By Corollary 1 and the fact that E is uncountable, there exist $s,t\in E$, $t\notin \mathbb{Q}\left(s\right)$, $s\notin \mathbb{Q}\left(t\right)$, and $\mathbb{Q}(s,t)$ is a topological transcendental field. Then, $\mathbb{Q}(s,t)\in \mathcal{F}$.

Put a partial order on the members of $\mathcal{F}$ by set theory containment. Consider any totally ordered subset $\mathcal{S}$ of members of $\mathcal{F}$. Let $\mathbb{K}$ be the union of members of $\mathcal{S}$. Clearly it is a member of $\mathcal{F}$ and is an upper bound of $\mathcal{S}$. Therefore, by Zorn’s Lemma, $\mathcal{F}$ has a maximal member $\mathbb{Q}\left(T\right)$, where $T\subseteq E$.

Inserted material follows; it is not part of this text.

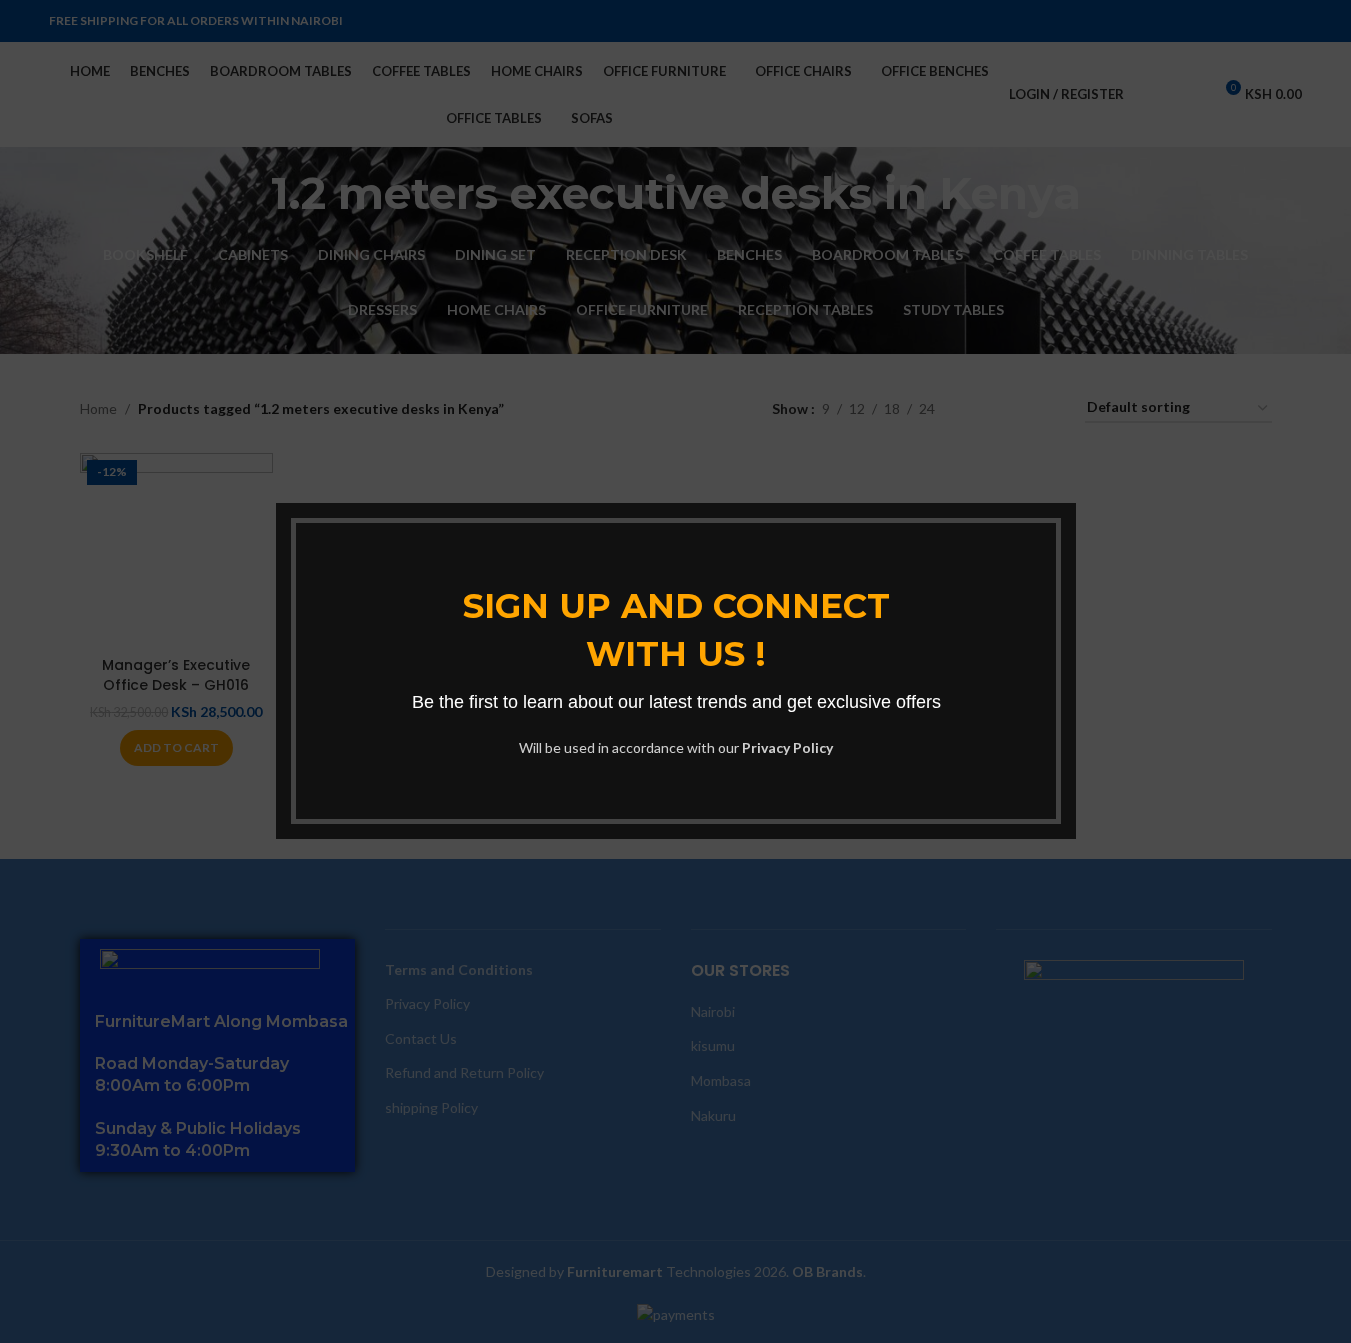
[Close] (1066, 478)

Suppose that T has cardinality $\aleph <\mathfrak{c}$, then by the proof of Theorem 4, there exists an $e\in E$, such that $\mathbb{Q}\left(T\right)\left(e\right)=\mathbb{Q}(T,\{e\left\}\right)$ is a topological transcendental field which is easily seen to be a member of $\mathcal{F}$. This contradicts the maximality of $\mathbb{Q}\left(T\right)$. Thus, T has cardinality $\mathfrak{c}$.

Furthermore, by the definition of $\mathcal{F}$, $\mathbb{Q}\left(T\right)$ has $2^{\mathfrak{c}}$ distinct topological transcendental subfields. □

Theorem 7.

Let E be a set of transcendental numbers of cardinality $\mathfrak{c}$. Then, there exist $2^{\mathfrak{c}}$ topological transcendental fields $\mathbb{Q}\left(T\right)$, where $T\subseteq E$, no two of which are homeomorphic.

Proof. 

By the Laverentieff Theorem, Theorem A8.5 of [1], there are at most $\mathfrak{c}$ subspaces of $\mathbb{C}$ which are homeomorphic. Thus, from Theorem 6 there are $2^{\mathfrak{c}}$ topological transcendental fields, no two of which are homeomorphic. □

Corollary 3.

Let E be the set L of Liouville numbers or the Mahler set U or the Mahler set T or the Mahler set S. Then, there exist $2^{\mathfrak{c}}$ topological transcendental fields $\mathbb{Q}\left(T\right)$, where $T\subseteq E$, no two of which are homeomorphic. □

As noted in Remark 3, the Mahler sets T and U and the set of Liouville numbers, being a subset of U, have Lebesgue measure zero, while the Mahler set S has full measure; we thus conclude by asking whether there are any topological transcendental fields of nonzero Lebesgue measure.